**Exercises**.
A – Answer these about the article on Annie Ernaux's Nobel Prize:
(i) How old was Ernaux when she received the award?
(ii) Who translated The Years?
(iii) What is the name of the Italian writer behind the fake Twitter account?
B – Pick up the article on Annie Ernaux's Nobel Prize after its final sentence and carry on writing it.

**Supplied passage**.
● ● ● ● ● ● ●
Annie Ernaux was awarded the Nobel Prize for Literature on October 6. The 82-year-old writer, whose sociological autofiction and memoir is influenced by Simone de Beauvoir and Pierre Bourdieu, is the first French woman to win the Nobel Prize in Literature since the founding of the awards in 1901. Ernaux also becomes the 17th woman (among 119 Nobel Prize Laureates) to win the Nobel Prize in Literature.
This follows her 2019 shortlisting for the Man Booker International Prize for Literature, for The Years (translated by Alison Strayer, originally published in 2008), a personal narrative of the period 1941 to 2006 – acclaimed in France as a modern In Search of Lost Time.
Considered the mother of contemporary sociological autofiction, Ernaux claims to write “something between literature, sociology and history”. To write “life”, she uses language as “a knife”. Her short, sparse, unlyrical, minimalist writing is wielded as a sharp weapon.
Read more: When the fabricated lives of French authors are just as gripping as the books they write
Voice of freedom
Her Nobel win is not a surprise. In 2021, she was widely named as a favourite to win the prestigious award. A fake Twitter account created by an Italian writer, Tommaso Debenedetti, had even announced her win in 2021 – a hoax that misled many. And in the days leading up to her award, online bookmakers ranked her as a favourite.
French president Emmanuel Macron paid tribute to Ernaux as the voice of “the freedom of women and the forgotten [people] of the century”. He tweeted: “Annie Ernaux has been writing the novel of the collective and intimate memory of our country for 50 years.”
● ● ● ● ● ● ●
**Dataset excerpt**.
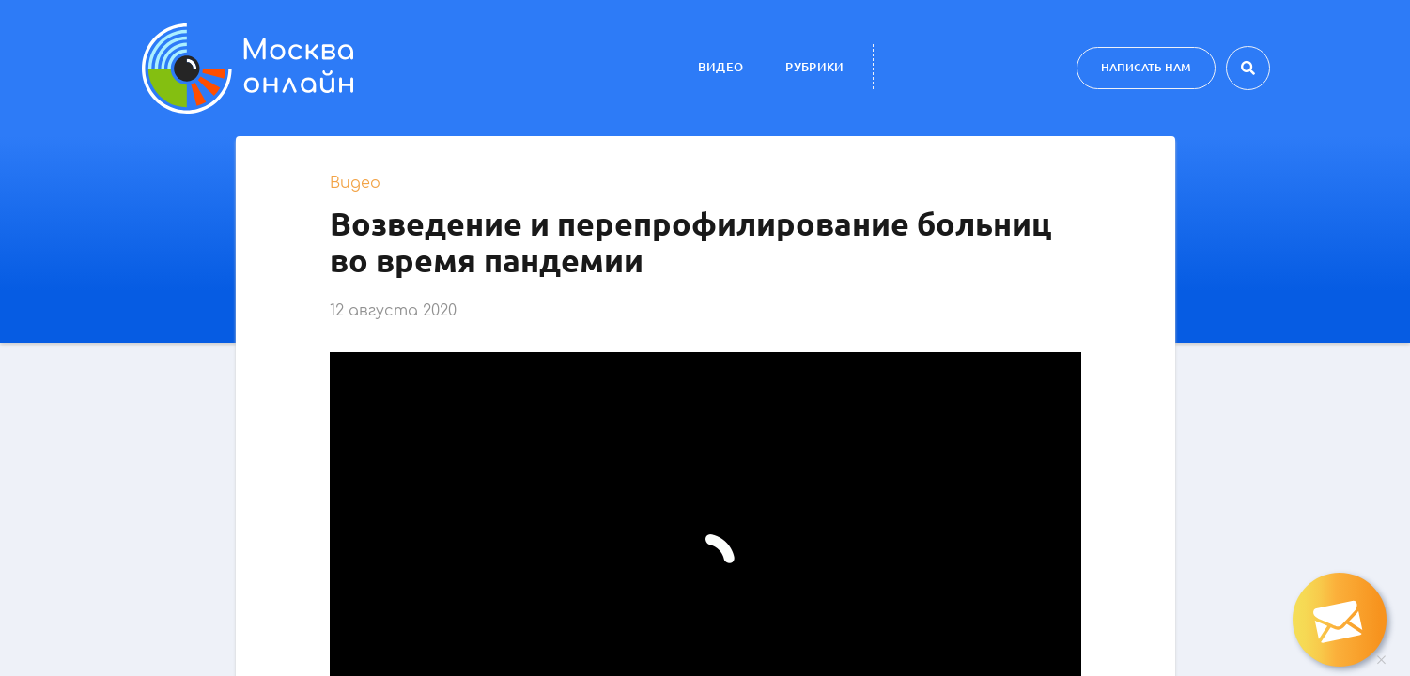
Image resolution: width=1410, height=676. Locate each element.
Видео (721, 66)
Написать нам (1146, 67)
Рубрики (814, 66)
● ● ● ● ● ● ●
**Per-task answers**.
A –
(i) 82
(ii) Alison Strayer
(iii) Tommaso Debenedetti

B –
Born Annie Duchesne in 1940 in Normandie, Ernaux grew up working-class in a small town, Yvetot, where her parents ran a café–grocery shop. Her mother wanted the best education for her and pushed her to study. Ernaux was destined to become a teacher; she taught literature. She married into a bourgeois (middle-class) family. Her work explores her break with the world she grew up in, as she acquired cultural capital.
Building on the raw material of her diaries, Ernaux’s work reflects on her social trajectory, developing the ideas of “class betrayal” and “social shame”. She excavates how constant self-monitoring (for example, of language), for fear of being stigmatised, can create permanent feelings of social and cultural insecurity. She never spares her parents – nor herself.
Her books provide a mirror to readers who have experienced the same social gap, allowing them to (re)compose their personal and social identity. Her style is labelled “écriture blanche” (which literally translates as “white language”) – a language that doesn’t betray any social trend.
While Ernaux’s books draw on her own experience, sensations and emotions, her stories are never just her own. Her individual experiences represent collective ones – as Macron acknowledged after her win. She’s the author of 24 books, including 18 published in the prestigious Collection Blanche from French publisher house Gallimard.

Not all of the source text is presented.